Chapter 3: Content Extraction
March 21, 2026 · View on GitHub
Crawl4AI provides multiple extraction strategies for pulling specific content out of web pages. This chapter covers CSS-based extraction, XPath queries, cosine-similarity chunking, and how to build custom extraction strategies.
Extraction Strategy Architecture
flowchart TD
A[Rendered Page HTML] --> B{Extraction Strategy}
B -->|CSS/XPath| C[CssExtractionStrategy]
B -->|Semantic| D[CosineStrategy]
B -->|LLM| E[LLMExtractionStrategy]
B -->|Custom| F[Your Strategy]
C --> G[Structured Chunks]
D --> G
E --> G
F --> G
G --> H[Markdown Generator]
G --> I[JSON Output]
classDef input fill:#e1f5fe,stroke:#01579b
classDef strategy fill:#f3e5f5,stroke:#4a148c
classDef output fill:#e8f5e8,stroke:#1b5e20
class A input
class B,C,D,E,F strategy
class G,H,I output
Extraction strategies are passed to CrawlerRunConfig and operate on the rendered HTML after JavaScript execution and wait strategies have completed (see Chapter 2).

(Stored entries)
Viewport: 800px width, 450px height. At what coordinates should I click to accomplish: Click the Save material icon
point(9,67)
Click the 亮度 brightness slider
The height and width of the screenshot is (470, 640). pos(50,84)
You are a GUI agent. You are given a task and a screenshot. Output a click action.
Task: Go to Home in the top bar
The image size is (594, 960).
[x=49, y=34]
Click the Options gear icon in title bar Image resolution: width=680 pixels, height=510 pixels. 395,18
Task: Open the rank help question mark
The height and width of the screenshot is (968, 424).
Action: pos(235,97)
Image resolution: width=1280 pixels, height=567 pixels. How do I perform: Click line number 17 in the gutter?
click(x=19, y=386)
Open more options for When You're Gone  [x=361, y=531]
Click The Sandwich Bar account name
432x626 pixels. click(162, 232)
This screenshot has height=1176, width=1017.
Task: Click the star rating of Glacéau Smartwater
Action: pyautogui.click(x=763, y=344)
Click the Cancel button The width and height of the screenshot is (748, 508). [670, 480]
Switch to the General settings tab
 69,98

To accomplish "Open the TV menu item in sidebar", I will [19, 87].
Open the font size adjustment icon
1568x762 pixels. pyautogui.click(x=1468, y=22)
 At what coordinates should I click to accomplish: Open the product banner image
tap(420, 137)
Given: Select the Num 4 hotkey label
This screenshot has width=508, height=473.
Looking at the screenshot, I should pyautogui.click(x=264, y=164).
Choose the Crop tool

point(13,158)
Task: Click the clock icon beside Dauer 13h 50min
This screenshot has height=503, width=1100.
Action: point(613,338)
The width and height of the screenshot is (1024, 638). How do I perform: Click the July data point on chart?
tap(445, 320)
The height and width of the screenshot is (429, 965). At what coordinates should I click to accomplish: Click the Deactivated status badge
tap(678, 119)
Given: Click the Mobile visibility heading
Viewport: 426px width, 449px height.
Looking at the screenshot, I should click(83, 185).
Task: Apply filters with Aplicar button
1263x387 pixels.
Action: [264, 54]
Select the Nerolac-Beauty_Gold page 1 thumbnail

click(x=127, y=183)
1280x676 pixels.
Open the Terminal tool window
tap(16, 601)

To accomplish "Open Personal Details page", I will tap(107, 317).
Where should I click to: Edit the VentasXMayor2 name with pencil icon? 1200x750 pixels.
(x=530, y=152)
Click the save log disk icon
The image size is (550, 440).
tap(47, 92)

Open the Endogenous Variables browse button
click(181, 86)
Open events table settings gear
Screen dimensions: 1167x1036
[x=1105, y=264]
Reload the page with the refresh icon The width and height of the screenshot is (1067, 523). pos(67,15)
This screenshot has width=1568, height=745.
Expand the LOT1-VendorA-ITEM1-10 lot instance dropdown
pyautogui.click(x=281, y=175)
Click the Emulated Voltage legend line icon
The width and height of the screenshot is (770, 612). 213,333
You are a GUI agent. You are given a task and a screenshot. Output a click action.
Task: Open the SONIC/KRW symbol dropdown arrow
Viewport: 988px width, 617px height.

* What this task involves:
Duplicate the full Crawl4AI content extraction page text word for word. The entries are not required for anything here.

* Solved problem:
Chapter 3: Content Extraction
March 21, 2026 · View on GitHub
Crawl4AI provides multiple extraction strategies for pulling specific content out of web pages. This chapter covers CSS-based extraction, XPath queries, cosine-similarity chunking, and how to build custom extraction strategies.
Extraction Strategy Architecture
flowchart TD
A[Rendered Page HTML] --> B{Extraction Strategy}
B -->|CSS/XPath| C[CssExtractionStrategy]
B -->|Semantic| D[CosineStrategy]
B -->|LLM| E[LLMExtractionStrategy]
B -->|Custom| F[Your Strategy]
C --> G[Structured Chunks]
D --> G
E --> G
F --> G
G --> H[Markdown Generator]
G --> I[JSON Output]
classDef input fill:#e1f5fe,stroke:#01579b
classDef strategy fill:#f3e5f5,stroke:#4a148c
classDef output fill:#e8f5e8,stroke:#1b5e20
class A input
class B,C,D,E,F strategy
class G,H,I output
Extraction strategies are passed to CrawlerRunConfig and operate on the rendered HTML after JavaScript execution and wait strategies have completed (see Chapter 2).